Pass `-L` to tikl when you need lit-compatible behaviour: `%` tokens are left
verbatim and regex metacharacters regain their default meaning (so `foo(bar)`
must be written as `foo\(bar\)`).
Need a different tag? Append options after `%check`, e.g. `| %check --check-prefix=ALT`
or `| %check -p ALT`, so only `ALT:` directives are honoured. Use multiple
`--check-prefix`/`-p` flags to match several prefixes in one pass, or override
`%check` entirely via your own config when a different helper better suits your
project. Add `--print-output-on-fail` (`-x`) to `%check` when you want
`tikl-check` to dump the checked program's output after any failing directive.
## Configuration
| Placeholder | Expands to |
|-------------|------------------------------------------|
| `%s` | Path to the current test file (relative to cwd) |
| `%S` | Directory containing the test (relative to cwd) |
| `%t` | Scratch file path unique to this command |
| `%T` | Scratch directory |
| `%b` | Path in `bin/` mirroring the source name |
| `%B` | Directory portion of `%b` |
`%check` maps to `tikl-check %s` out of the box. Additional placeholders come
from `key = value` pairs in the config file. For example, `cc = cc -O2 -g` in
`tikl.conf` makes `%cc` available inside `RUN:` lines. The bundled
`tikl.conf` also defines `%a` as `%(realpath %s)` for cases that need an
absolute path. Use `-b DIR` if you need `%b` to land somewhere other than
`bin/`.
By default tikl discards stdout/stderr from `RUN:` pipelines to keep logs
compact.

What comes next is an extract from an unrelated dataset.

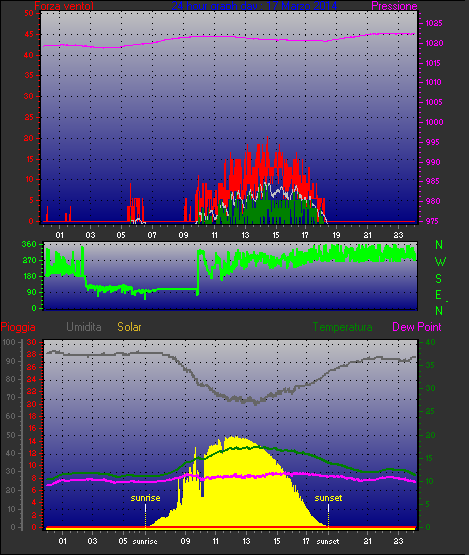Screen dimensions: 469x555
Task: Select the Dew Point legend label
Action: point(417,327)
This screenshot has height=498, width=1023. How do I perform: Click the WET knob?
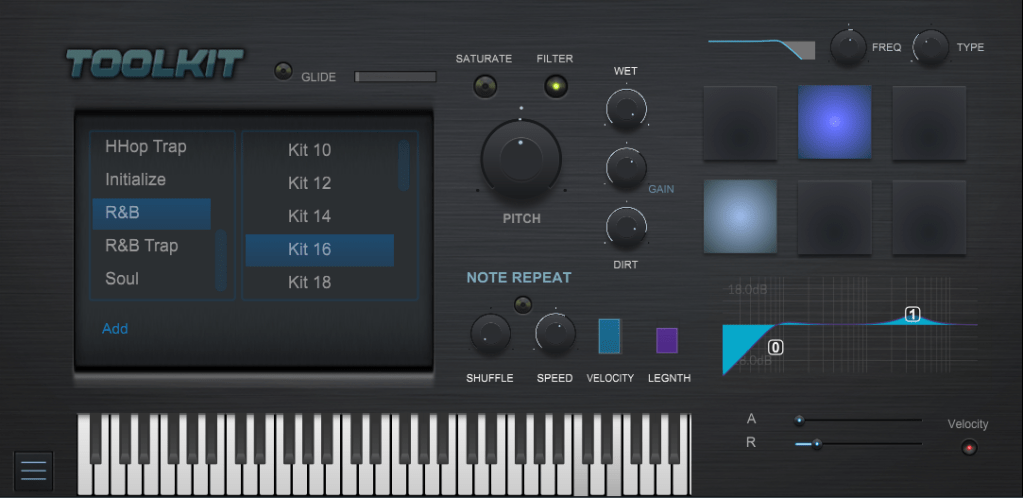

Use `-v` to echo the shell commands, or `-vv` to also stream their
output.
Lines beginning with `-` inside the config file are treated as default command
line flags (for example, `-D feature` or `-j 4`). Explicit command-line options
override any defaults supplied this way.
### Handling flakes and expected failures
- `ALLOW_RETRIES: N` gives each `RUN:` step up to `N + 1` attempts. tikl reruns a
failing command until it succeeds or the allowance is exhausted, logging each
retry when it happens.
- `XFAIL:` marks a test as an expected failure. tikl reports `[XFAIL]` when a
step fails (or times out) and considers the test successful. If every step
passes instead, the run is flagged as `[XPASS]` and fails overall so the stale
expectation gets noticed. Add an optional reason after the colon for context.
## Options summary
- `-T DIR` — change the scratch directory root used for `%t`/`%T`.

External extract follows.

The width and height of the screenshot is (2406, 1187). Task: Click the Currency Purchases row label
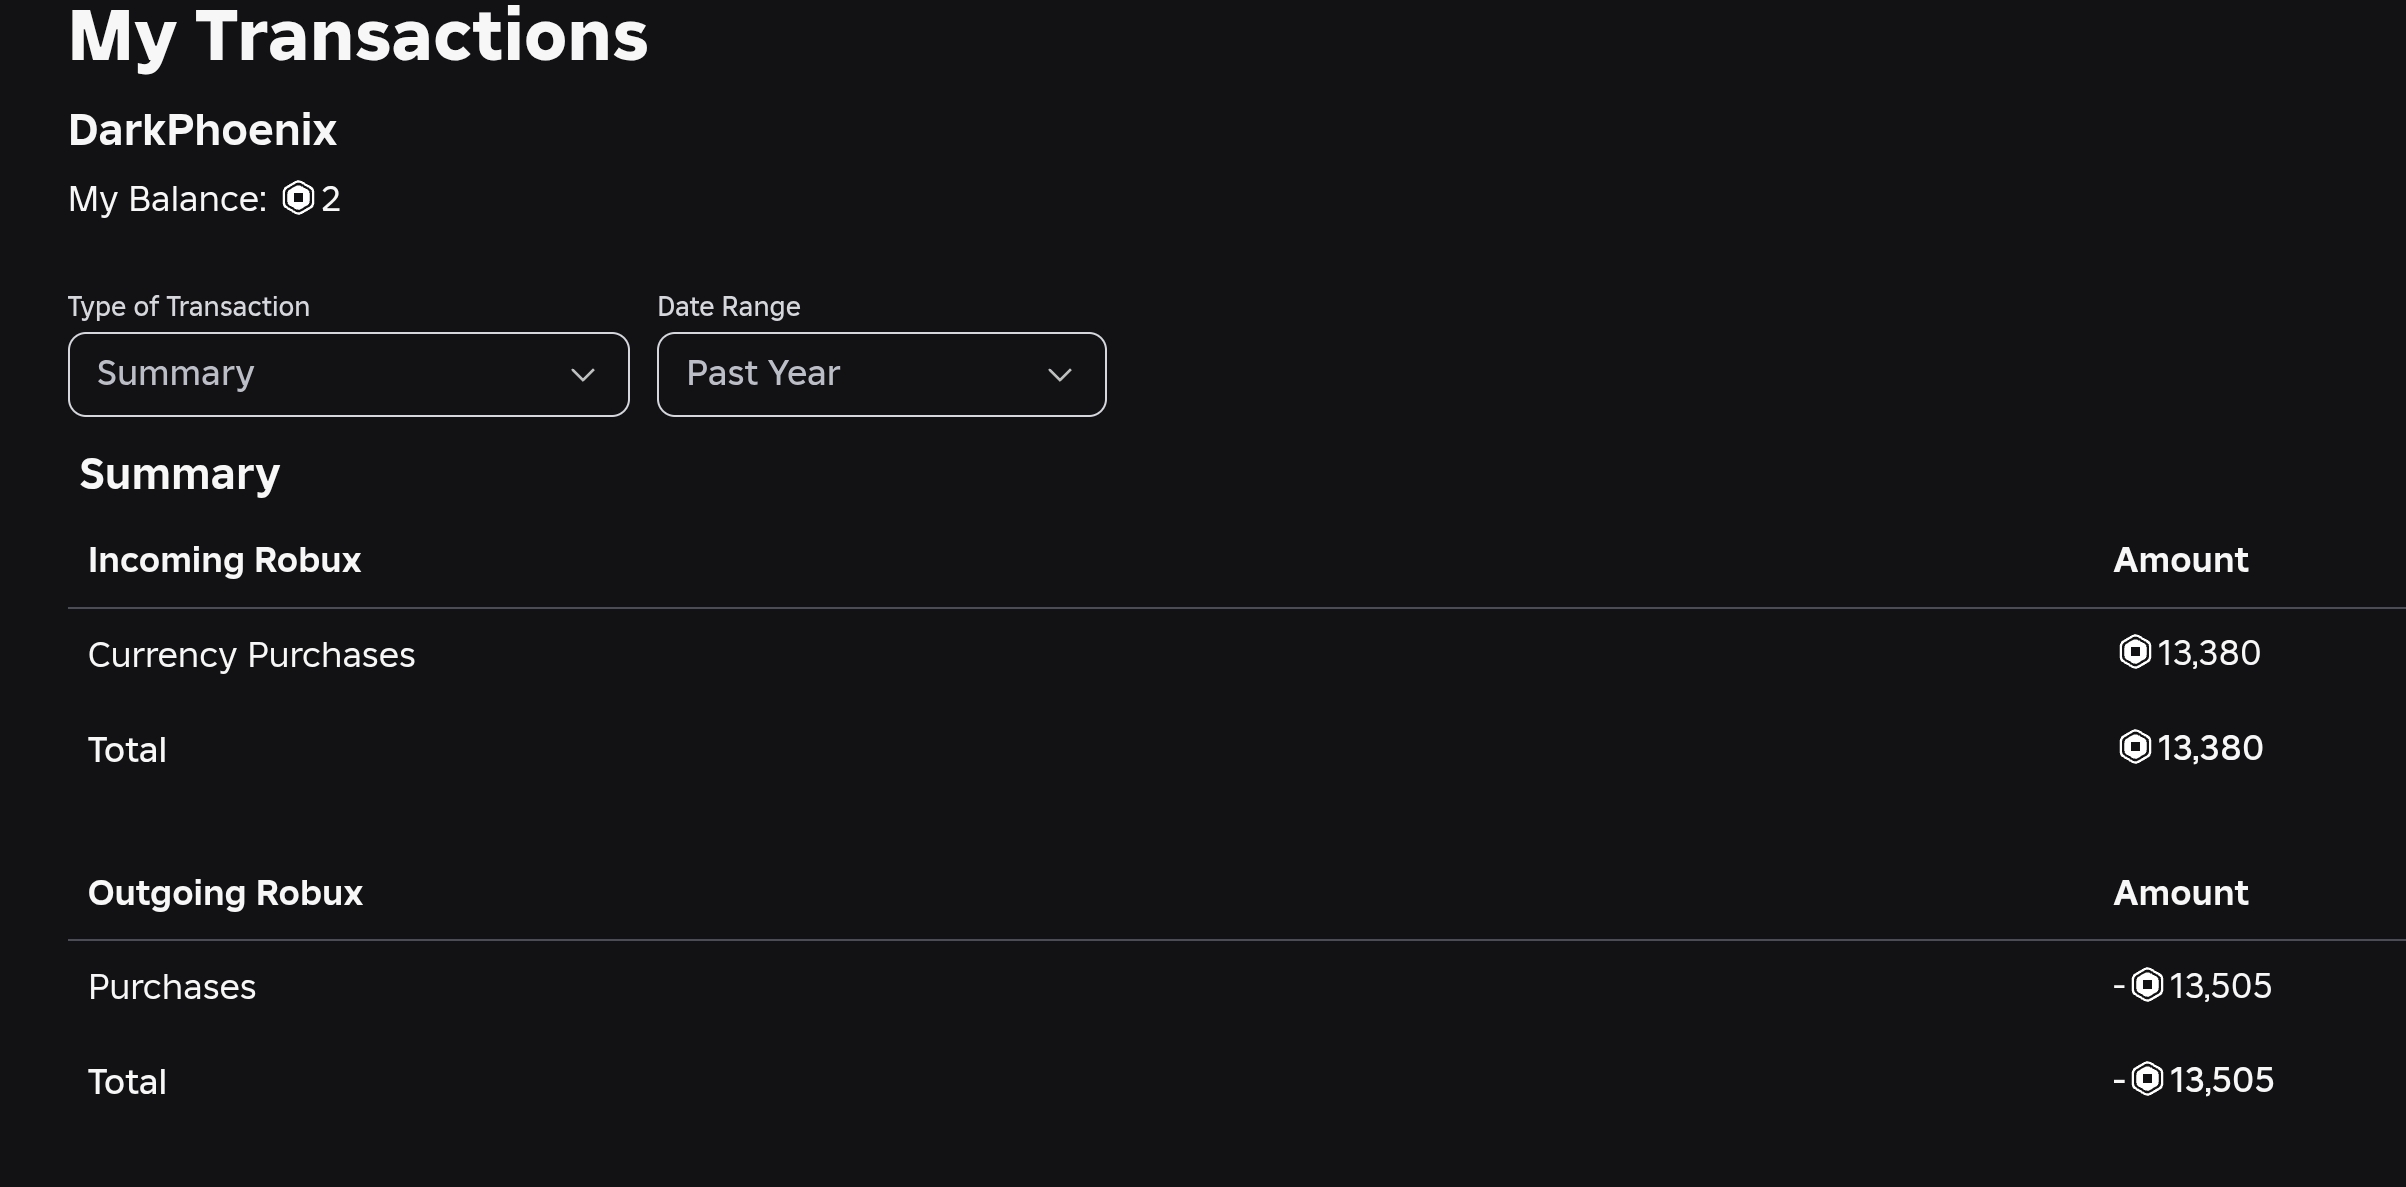[251, 655]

- `-b DIR` — change the root directory used for `%b`/`%B` (defaults to `bin`).
- `-s DIR` — locate test sources under `DIR` so tikl can be invoked from a
separate build/bin directory.
- `-T DIR` — used as-is for scratch paths (independent of `-b`/`-s`); use an
absolute path if you need it to be stable across working directories.
- `-L` — force lit-compatible behaviour (turn off non-standard tikl extensions).
- `-t SECONDS` — terminate any `RUN` command that exceeds the given wall-clock
budget (returns exit code 124).
- `-V` — print the tikl version and exit.
`-s DIR` is resolved to an absolute path. `-b DIR` is used as-is, so prefer an
absolute path if you want `%b`/`%B` to stay stable regardless of your working
directory. For example, with sources under `/a/src`, binaries in `/b/bin`, and a
working directory of `/c`, run `tikl -s /a/src -b /b/bin x/test.c` to get
`%s=/a/src/x/test.c`, `%S=/a/src/x`, `%b=/b/bin/x/test`, and `%B=/b/bin/x`.
## Fuzzing
An AFL++ harness lives in `fuzz/`. It builds a tikl variant with command
execution disabled and feeds it curated directive seeds. See `fuzz/README.md`
for setup instructions and post-run triage tips.
## Disclaimers
tikl borrows the broad idea—and a few naming conventions—from LLVM's lit, but
intentionally keeps to a smaller scope so it can stay approachable. If you need
the full-featured original, check out the [LLVM lit
documentation](https://llvm.org/docs/CommandGuide/lit.html).
Note that the original version of this program was mostly vibe-coded.